S3, filtering the suspension, and removing the filtrate to obtain a precipitate.
And S4, washing the precipitate with 25 vol% ethanol water solution, and drying at 120 deg.C to obtain low-energy rhizoma Amorphophalli powder.
Example 6
This embodiment provides a method for preparing a low-energy konjac flour for meal replacement food, which includes the steps of:
s1, taking commercially available common konjac flour as a konjac raw material, mixing 1kg of konjac raw material, 0.04kg of sodium percarbonate and 4kg of ethanol aqueous solution with the volume concentration of 50%, and then carrying out wet grinding at the temperature of 5 ℃ to obtain ground slurry; then, the crushed slurry is dried at the temperature of 120 ℃, and is sieved by a 140-mesh sieve, so that powder is obtained.
S2, mixing the obtained powder and the treatment liquid according to the mass ratio of 1:3.5, and uniformly stirring at the temperature of 60 ℃ to obtain a suspension. Wherein the treatment liquid is prepared by uniformly mixing 0.4kg of beta-amylase, 0.4kg of sodium alginate, 0.6kg of sodium carbonate, 2kg of ethanol and 6.6kg of water.
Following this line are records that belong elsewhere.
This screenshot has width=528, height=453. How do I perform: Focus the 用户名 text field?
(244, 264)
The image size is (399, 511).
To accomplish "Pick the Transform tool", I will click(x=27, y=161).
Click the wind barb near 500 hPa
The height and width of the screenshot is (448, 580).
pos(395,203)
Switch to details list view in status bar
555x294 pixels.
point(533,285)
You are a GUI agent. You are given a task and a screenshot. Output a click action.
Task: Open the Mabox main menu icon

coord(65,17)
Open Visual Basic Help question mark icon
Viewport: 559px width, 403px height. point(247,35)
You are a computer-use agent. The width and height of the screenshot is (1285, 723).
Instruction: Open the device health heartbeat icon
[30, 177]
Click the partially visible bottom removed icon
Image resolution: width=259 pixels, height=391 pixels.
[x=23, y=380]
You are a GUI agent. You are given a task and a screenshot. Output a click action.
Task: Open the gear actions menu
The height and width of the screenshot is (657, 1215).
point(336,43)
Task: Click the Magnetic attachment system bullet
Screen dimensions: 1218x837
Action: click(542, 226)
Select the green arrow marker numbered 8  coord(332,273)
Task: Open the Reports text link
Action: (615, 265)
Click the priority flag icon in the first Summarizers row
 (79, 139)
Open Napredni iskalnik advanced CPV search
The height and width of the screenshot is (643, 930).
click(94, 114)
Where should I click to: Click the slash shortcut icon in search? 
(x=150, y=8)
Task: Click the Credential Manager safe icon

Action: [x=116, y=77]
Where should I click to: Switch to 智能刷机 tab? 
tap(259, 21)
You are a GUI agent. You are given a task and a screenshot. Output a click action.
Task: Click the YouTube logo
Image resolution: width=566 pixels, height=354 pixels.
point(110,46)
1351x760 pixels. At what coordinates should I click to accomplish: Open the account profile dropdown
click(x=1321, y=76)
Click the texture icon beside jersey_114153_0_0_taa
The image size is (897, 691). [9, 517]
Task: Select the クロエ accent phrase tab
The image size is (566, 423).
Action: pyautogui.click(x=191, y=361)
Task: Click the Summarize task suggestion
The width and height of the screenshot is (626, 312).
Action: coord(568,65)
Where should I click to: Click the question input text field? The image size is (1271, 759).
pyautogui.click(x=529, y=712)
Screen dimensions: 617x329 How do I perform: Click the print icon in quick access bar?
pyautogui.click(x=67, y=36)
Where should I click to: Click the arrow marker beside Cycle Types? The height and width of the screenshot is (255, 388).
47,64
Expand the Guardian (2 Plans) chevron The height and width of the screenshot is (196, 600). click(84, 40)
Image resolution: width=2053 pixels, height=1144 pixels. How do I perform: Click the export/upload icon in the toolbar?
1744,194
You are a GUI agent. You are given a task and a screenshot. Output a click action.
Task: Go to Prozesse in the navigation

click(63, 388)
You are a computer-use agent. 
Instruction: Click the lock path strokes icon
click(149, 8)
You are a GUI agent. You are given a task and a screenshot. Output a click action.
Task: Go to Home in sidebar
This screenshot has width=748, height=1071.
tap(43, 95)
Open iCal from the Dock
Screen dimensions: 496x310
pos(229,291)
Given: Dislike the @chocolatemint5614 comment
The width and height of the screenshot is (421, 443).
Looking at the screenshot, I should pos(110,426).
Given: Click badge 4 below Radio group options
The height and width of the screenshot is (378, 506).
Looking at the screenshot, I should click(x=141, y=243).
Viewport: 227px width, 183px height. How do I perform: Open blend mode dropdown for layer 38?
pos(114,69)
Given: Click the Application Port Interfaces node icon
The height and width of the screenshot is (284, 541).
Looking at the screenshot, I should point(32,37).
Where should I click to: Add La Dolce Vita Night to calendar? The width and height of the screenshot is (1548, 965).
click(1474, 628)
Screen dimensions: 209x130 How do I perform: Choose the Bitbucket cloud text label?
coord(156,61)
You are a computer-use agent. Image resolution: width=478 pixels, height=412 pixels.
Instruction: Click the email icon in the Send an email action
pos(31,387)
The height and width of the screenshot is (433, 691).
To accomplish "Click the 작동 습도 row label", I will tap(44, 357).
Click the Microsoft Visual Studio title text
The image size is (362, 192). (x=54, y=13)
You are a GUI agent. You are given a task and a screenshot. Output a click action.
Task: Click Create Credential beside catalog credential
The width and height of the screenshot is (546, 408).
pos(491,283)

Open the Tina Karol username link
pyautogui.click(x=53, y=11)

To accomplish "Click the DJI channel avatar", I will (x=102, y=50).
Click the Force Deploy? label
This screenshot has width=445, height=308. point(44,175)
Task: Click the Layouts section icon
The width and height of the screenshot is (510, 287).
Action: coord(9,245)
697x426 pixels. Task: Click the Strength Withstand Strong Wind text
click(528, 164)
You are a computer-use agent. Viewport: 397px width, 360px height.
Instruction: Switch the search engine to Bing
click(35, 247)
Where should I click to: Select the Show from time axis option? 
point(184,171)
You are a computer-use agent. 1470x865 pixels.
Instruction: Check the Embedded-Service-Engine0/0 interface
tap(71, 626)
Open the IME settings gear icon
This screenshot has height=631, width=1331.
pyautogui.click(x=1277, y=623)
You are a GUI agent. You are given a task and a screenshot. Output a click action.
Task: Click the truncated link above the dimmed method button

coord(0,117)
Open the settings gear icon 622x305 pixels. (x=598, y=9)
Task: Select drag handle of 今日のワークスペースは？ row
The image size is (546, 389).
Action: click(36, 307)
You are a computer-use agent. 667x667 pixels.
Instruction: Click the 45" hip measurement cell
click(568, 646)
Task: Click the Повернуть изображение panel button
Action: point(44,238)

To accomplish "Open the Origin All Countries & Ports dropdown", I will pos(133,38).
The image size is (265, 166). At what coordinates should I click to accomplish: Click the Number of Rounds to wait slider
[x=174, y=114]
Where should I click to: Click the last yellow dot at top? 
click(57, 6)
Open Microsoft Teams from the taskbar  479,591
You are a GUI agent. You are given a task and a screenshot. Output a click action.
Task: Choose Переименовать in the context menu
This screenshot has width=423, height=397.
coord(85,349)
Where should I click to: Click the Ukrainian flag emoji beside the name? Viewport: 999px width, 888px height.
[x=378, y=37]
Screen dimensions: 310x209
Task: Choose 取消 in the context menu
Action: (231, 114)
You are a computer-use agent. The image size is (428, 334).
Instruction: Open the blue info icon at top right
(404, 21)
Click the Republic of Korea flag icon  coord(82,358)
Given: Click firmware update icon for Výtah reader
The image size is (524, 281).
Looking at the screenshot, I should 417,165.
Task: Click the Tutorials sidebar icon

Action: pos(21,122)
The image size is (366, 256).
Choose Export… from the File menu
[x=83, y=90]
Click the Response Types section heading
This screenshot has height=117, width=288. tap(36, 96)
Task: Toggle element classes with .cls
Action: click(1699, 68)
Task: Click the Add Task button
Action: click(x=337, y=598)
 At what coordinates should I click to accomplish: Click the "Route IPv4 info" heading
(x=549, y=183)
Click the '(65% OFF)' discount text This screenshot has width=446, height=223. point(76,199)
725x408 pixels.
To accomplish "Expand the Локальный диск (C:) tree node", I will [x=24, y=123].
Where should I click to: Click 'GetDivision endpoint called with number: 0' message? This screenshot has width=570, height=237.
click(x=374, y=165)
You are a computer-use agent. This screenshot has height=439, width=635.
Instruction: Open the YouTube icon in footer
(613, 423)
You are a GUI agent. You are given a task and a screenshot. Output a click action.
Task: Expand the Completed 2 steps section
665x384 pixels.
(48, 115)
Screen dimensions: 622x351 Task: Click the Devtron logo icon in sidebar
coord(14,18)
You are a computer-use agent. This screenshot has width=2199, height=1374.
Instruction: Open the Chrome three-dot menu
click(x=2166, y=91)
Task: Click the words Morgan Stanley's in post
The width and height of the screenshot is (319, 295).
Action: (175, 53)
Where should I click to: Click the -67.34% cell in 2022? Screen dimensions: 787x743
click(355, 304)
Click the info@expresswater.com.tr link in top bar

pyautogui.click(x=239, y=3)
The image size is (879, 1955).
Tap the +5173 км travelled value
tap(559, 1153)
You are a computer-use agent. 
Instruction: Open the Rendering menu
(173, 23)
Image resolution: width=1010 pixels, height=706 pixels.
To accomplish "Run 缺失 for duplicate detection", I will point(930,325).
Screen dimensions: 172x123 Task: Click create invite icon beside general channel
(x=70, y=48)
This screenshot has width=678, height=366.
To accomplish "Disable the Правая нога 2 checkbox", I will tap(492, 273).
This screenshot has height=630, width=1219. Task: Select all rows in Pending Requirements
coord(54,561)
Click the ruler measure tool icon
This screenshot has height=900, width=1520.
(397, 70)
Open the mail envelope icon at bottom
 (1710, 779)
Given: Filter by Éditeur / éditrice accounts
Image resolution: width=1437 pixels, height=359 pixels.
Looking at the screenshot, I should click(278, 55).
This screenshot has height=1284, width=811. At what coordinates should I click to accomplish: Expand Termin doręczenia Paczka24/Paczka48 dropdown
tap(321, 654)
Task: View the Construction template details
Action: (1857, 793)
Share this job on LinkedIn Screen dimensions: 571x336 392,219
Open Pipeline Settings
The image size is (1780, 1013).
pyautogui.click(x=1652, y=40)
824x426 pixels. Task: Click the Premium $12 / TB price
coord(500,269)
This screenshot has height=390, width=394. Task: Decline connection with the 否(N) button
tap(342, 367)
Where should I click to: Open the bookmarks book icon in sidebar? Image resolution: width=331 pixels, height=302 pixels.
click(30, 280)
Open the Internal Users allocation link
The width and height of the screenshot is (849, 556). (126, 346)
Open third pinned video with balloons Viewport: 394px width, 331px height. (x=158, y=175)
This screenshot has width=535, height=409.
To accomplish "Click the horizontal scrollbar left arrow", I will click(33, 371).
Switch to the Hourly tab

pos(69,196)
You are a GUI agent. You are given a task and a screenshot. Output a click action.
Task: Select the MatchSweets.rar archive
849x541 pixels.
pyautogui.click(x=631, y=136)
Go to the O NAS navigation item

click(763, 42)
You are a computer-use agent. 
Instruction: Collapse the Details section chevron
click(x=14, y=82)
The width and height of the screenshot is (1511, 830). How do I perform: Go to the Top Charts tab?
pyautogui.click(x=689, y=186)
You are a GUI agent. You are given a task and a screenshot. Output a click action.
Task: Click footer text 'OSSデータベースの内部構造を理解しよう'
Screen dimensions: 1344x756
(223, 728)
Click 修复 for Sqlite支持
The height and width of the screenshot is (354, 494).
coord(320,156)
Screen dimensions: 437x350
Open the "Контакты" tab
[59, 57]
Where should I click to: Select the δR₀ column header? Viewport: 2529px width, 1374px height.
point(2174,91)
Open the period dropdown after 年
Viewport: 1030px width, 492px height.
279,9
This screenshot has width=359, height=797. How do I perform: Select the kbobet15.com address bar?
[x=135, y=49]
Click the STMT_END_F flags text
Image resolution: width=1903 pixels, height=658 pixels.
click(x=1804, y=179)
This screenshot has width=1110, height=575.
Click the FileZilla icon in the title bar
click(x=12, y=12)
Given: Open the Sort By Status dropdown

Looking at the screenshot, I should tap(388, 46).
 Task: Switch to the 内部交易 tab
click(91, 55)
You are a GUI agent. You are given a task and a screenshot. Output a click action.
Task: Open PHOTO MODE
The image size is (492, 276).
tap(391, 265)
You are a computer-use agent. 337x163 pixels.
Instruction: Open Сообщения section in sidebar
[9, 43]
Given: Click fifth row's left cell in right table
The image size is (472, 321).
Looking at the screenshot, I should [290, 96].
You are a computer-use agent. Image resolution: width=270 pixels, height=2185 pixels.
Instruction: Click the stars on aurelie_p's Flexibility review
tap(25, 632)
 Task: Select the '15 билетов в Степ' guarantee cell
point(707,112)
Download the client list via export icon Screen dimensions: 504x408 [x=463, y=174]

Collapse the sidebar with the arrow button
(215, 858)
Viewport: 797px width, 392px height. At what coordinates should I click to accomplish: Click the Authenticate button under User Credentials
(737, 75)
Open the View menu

S3, filtering the suspension, and removing the filtrate to obtain a precipitate.
And S4, washing the precipitate with 25 vol% ethanol water solution, and drying at 120 deg.C to obtain low-energy rhizoma Amorphophalli powder.
Example 7
This embodiment provides a method for preparing a low-energy konjac flour for meal replacement food, which includes the steps of:
s1, taking commercially available common konjac flour as a konjac raw material, mixing 1kg of konjac raw material, 0.025kg of sodium percarbonate and 3.5kg of ethanol aqueous solution with the volume concentration of 50%, and then carrying out wet grinding at the temperature of 5 ℃ to obtain ground slurry; then, the crushed slurry is dried at the temperature of 120 ℃, and is sieved by a 140-mesh sieve, so that powder is obtained.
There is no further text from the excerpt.